» **INSTRUCTIONS TO FOLLOW**:
Repeat the data exactly, please; no pictures belong in the copy.

[Items from a dataset]
◇ ◇ ◇ ◇
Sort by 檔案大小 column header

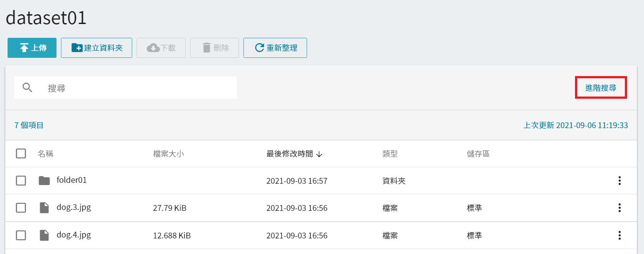[x=168, y=154]
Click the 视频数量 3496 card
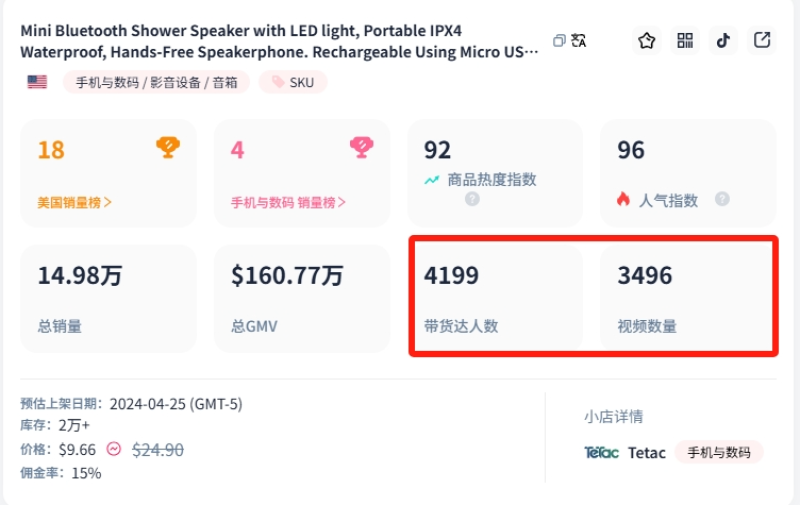The width and height of the screenshot is (800, 505). pos(688,297)
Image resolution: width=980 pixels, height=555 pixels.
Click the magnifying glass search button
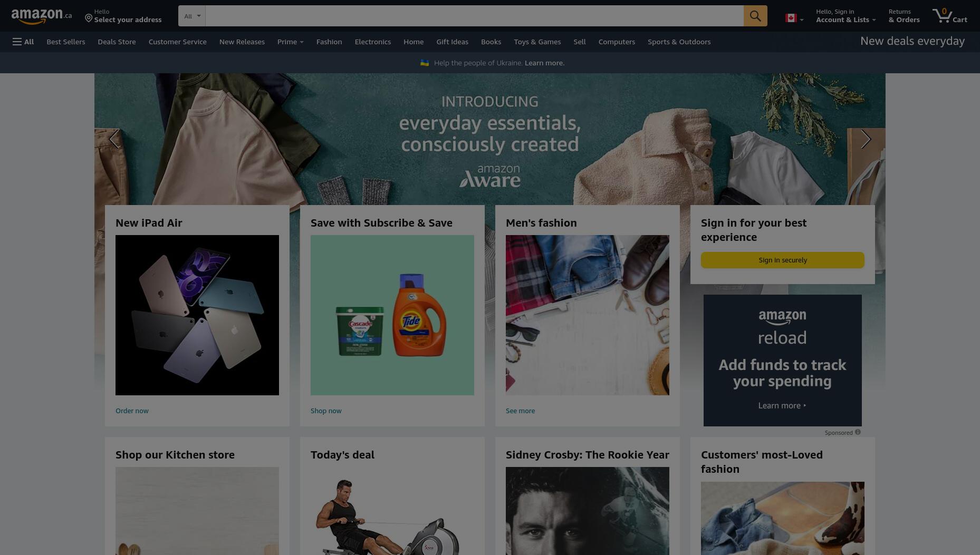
◇ ◇ ◇ ◇
» **OUTPUT OF THE EXERCISE**:
Sort by 檔案大小 column header

[x=168, y=154]
Click the 视频数量 3496 card
The width and height of the screenshot is (800, 505). pos(688,297)
Image resolution: width=980 pixels, height=555 pixels.
Click the magnifying glass search button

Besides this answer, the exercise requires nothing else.